Grandi lavori ai Cappuccinini per la ristrutturazione della chiesa e della canonica

Sono iniziati a fine giugno e proseguiranno per un anno i lavori di ristrutturazione degli ambienti parrocchiali dei Cappuccinini che riguardano la chiesa e la canonica.

Il complesso dei Cappuccinini è stato costruito più di 100 anni fa e anche se l’abitudine della frequentazione nasconde all’occhio del visitatore l’antichità delle mura ha necessità di importanti restauri.

Fino alla riapertura della chiesa le attività di culto verranno svolte nell’adiacente teatro “Don Bosco” dove vengono celebrate le messe prefestive (18,30) e festive (9,11 e 19).

Il teatro è un ambiente moderno, luminoso e sufficientemente ampio da accogliere 110 persone sedute e continuerà a svolgere la sua funzione di sala multimediale.

La parrocchia al fine di assicurare la migliore riuscita dell’intervento di ristrutturazione ha messo a disposizione propri qualificati tecnici per la direzione dei lavori il cui costo complessivo sarà 800.000 euro. Per ora si dispone del contributo dalla Chiesa Cattolica Italiana attraverso l’8 per mille e della Fondazione della Cassa dei Risparmi di Forlì.

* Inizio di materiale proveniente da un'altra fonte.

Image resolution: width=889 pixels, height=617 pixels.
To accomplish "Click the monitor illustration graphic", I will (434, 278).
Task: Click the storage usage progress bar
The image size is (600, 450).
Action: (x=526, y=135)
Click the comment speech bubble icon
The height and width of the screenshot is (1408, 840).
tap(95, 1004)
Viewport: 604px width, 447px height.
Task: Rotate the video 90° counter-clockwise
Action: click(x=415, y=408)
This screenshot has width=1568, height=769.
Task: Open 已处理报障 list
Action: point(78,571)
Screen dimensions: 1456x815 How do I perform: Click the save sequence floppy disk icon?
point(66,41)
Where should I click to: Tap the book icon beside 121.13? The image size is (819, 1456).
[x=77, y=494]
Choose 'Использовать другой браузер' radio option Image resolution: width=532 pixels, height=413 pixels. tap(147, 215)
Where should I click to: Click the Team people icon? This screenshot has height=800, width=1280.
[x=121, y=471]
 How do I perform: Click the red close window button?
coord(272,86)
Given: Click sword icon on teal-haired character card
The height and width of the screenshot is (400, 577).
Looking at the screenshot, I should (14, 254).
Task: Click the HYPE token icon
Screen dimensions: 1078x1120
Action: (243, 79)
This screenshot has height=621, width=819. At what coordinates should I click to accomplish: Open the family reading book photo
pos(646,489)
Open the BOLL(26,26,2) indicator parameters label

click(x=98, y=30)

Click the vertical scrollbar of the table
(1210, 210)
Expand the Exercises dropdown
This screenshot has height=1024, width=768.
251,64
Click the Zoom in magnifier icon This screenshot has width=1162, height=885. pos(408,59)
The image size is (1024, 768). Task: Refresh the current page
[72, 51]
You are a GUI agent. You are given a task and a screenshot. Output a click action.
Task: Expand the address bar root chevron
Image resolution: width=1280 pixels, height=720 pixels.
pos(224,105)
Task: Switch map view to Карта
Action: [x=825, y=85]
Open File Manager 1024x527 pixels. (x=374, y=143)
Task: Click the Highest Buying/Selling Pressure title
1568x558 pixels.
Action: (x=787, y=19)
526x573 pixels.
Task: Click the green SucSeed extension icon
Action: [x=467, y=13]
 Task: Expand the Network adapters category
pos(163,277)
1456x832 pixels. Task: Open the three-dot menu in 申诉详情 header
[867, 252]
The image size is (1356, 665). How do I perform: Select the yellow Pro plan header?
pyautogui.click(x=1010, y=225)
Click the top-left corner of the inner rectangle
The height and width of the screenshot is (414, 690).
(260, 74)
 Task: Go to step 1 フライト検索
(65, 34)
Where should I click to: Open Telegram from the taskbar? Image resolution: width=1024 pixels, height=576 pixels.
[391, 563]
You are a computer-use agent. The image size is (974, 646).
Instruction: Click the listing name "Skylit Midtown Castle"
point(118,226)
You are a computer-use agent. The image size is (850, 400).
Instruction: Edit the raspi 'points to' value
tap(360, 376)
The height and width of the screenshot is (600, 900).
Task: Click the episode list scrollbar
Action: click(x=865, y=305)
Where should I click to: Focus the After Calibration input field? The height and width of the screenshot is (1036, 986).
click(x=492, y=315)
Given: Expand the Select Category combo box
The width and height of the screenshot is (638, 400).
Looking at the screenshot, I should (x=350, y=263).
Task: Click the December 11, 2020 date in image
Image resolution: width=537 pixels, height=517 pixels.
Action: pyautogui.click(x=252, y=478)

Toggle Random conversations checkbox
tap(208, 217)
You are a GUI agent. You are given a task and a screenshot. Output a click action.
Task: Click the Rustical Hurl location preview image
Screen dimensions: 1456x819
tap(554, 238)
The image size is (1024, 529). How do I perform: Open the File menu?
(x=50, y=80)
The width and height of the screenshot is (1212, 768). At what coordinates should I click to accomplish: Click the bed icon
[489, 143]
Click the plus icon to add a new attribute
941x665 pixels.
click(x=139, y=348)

La comunità parrocchiale dei Cappuccinini si dovrà poi impegnare a raccogliere la restante somma di oltre 300.000 euro attraverso un mutuo, l’impegno delle famiglie e le offerte. Un cantiere certamente ma, rassicura don Gabriele nuovo parroco designato dei Cappuccinini e di San paolo che farà il suo ingresso il 20 settembre prossimo - non c’è maggiore libertà che quella di lasciarci portare dallo Spirito Santo, permettere che Egli ci illumini, ci guidi, ci orienti, ci assista e ci conduca dove desidera; Lui che è sorgente di comunione, vive e si espande solo se viene condiviso in un clima di famiglia, avendo in comune gioie, dolori, fortune e impegni anche economici”.

All’attenzione e alla cura di queste cose tutti i parrocchiani sono chiamati a contribuire ciascuno secondo la propria possibilità e capacità.